Document ::
:::

On pourrait penser qu'avec ces miroirs de haute technologie nous sommes bien loin des croyances du vieux continent, mais la bande dessinée n'oublie pas que dans ce désert d'Atacama si merveilleusement propice à l'observation du cosmos la mort fut aussi très présente. Ainsi les membres de la petite expédition visitent-ils peu après l'ancienne ville de Chacabuco, à l'origine dédiée à l'exploitation du salpêtre, abandonnée à l'orée des années 40, à cause de l'apparition du nitrate synthétique, puis reconvertie en camp de concentration par Pinochet après le coup d'état de 1973 : "Au Chili, le passé et le présent sont profondément imbriqués, les plaies restent béantes."

Elles restent tout aussi béantes au Rwanda, après le génocide de 1994. A la médiathèque, où je me rendis l'après-midi pour rechercher le manga évoquant Funiculi Funicula, une table était réservée à des livres sur la tragédie de cette année-là. Je vis alors celui d'Atiq Rahimi : son titre ne pouvait que me faire signe : L'invité du miroir (P.O.L, 2020). Mohammed Aïssaoui en donnait une chronique dans Le Figaro en février 2020. Extrait :

Né à Kaboul, il a vécu la guerre en Afghanistan et la peste des talibans. Son frère a été assassiné. Lui est un rescapé qui a trouvé l’asile en France. 
Son nouveau titre, L’Invité du miroir, est un ovni, sur la forme et dans le fond. Sur la forme, il mêle récit, recueil de poésie et carnet de voyage dessiné. Sur le fond, on se demande, avant d’ouvrir le livre, ce qu’Atiq Rahimi est allé faire au Rwanda. Une fois fermé, le lecteur reçoit les mots de l’écrivain comme un uppercut. On est sonné.

:::

Données fournies ::
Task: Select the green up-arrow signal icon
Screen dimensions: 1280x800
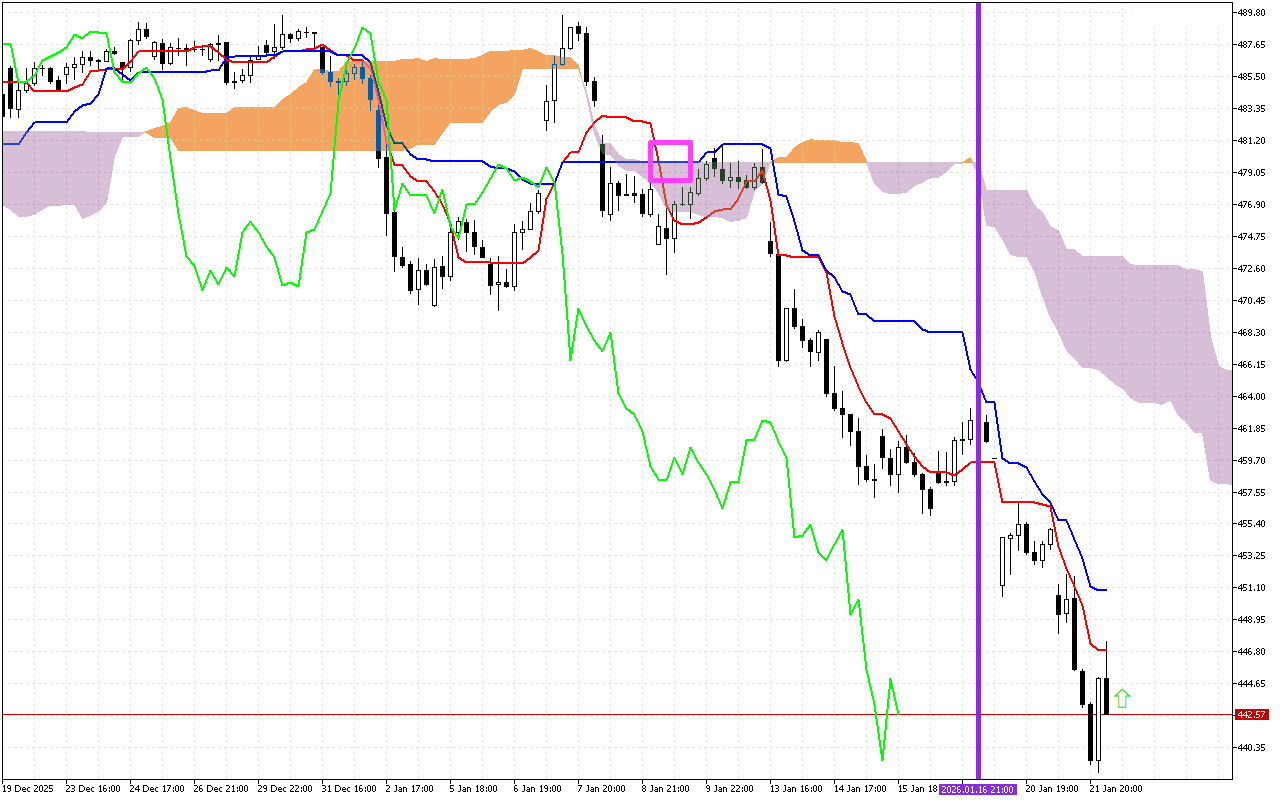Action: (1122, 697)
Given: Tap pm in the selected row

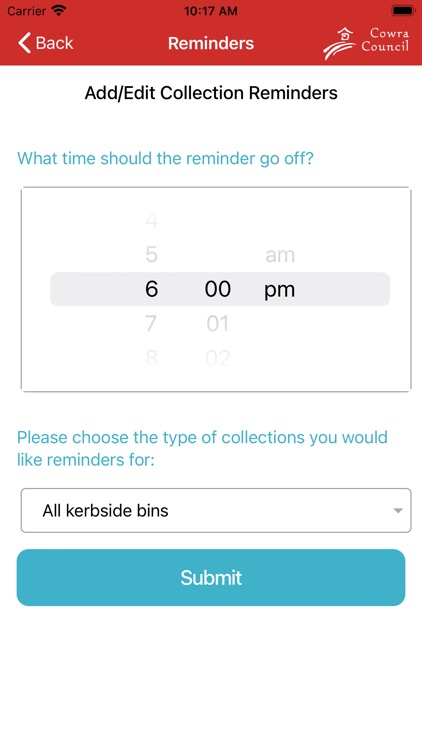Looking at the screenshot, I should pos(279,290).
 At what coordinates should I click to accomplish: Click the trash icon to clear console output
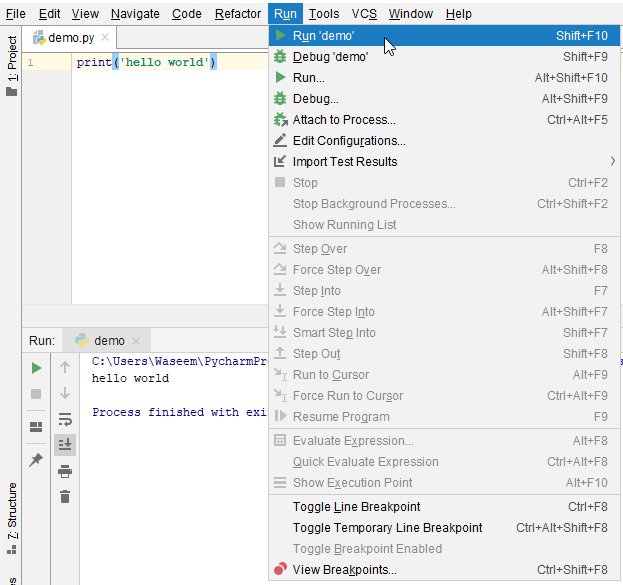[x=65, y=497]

:::

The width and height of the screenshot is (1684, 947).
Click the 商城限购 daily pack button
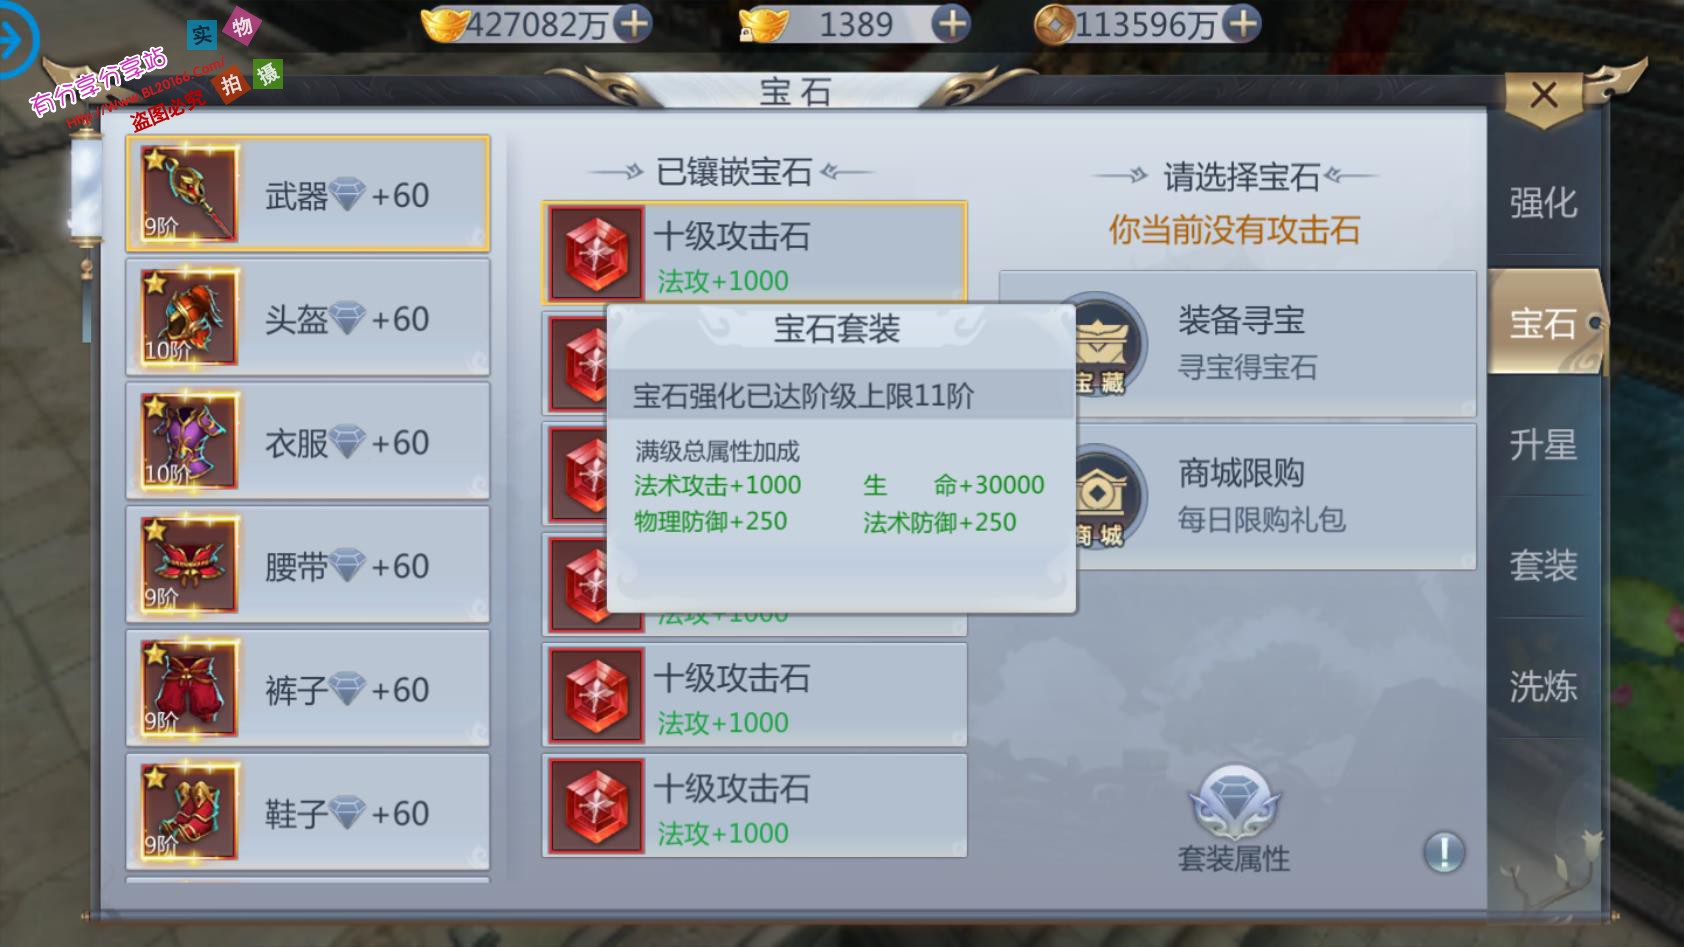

:::

Tâches à réaliser ::
• a. D'après le document, pour quelle raison la ville de Chacabuco a-t-elle été abandonnée au début des années 40 ? Répondez en une à trois phrases.
• b. Poursuivez, s'il vous plaît, le document sur le désert d'Atacama et le Rwanda à partir de sa dernière phrase.
Les données présentées plus haut sont distinctes du document et doivent être considérées à part.

Résultats finaux ::
• a. Chacabuco, ville à l'origine consacrée à l'exploitation du salpêtre, a été abandonnée à l'orée des années 40 à cause de l'apparition du nitrate synthétique.

• b.
Il est rare qu’un homme touché par une tragédie sur penche sur une autre. On se souvient d’André Schwarz-Bart, l’auteur du Dernier des Justes (un autre Goncourt, en 1959) auquel on a reproché de faire un pont entre la Shoah et l’esclavage. Atiq Rahimi a été touché par le roman de Scholastique Mukasonga, Notre-Dame du Nil (Renaudot 2012). La rescapée du massacre des Tutsis évoque, à travers la vie de lycéennes au début des années 1970, ce qui allait devenir en 1994. Rahimi en a fait un film (sortie : le 5 février). Et de son tournage est né L’Invité du miroir. « Non, ce n’est ni par hasard ni par nécessité si je me trouve ici, au Rwanda, pour tourner un film sur les prémices du génocide. Il y a autre chose. Un autre élan. Indéfinissable », écrit-il. Ce drôle de livre est un bijou littéraire qui a, en effet, quelque chose d’indéfinissable. Rahimi narre la rencontre avec une mystérieuse femme en robe bleue, sans nom ni mémoire, un homme « plus ivre que le vent », des pêcheurs et une fille qui nage dans le lac Kivu. « Il y a eu, qu’il n’y ait plus », dit le conteur. 

Le miroir là encore a partie liée avec la mort :

"Je ferme les yeux,
songe à mon rêve qui 
ne cesse  de me réveiller  depuis que je suis ici, au pays des mille collines
Je ne vois plus mon image dans aucune glace.
J'essuie les miroirs,
tous les miroirs,
toute la nuit,
jusqu'à ce qu'ils m'invitent à l'intérieur, 
d'où je ne peux sortir qu'à l'aube, au réveil,
découvrant
tous les miroirs
brisés, maculés de sang.

Moi, 
immaculé.

Invité du miroir,
je demeure donc 
toujours dehors, 
même dans mes propres cauchemars.
(p. 96-97)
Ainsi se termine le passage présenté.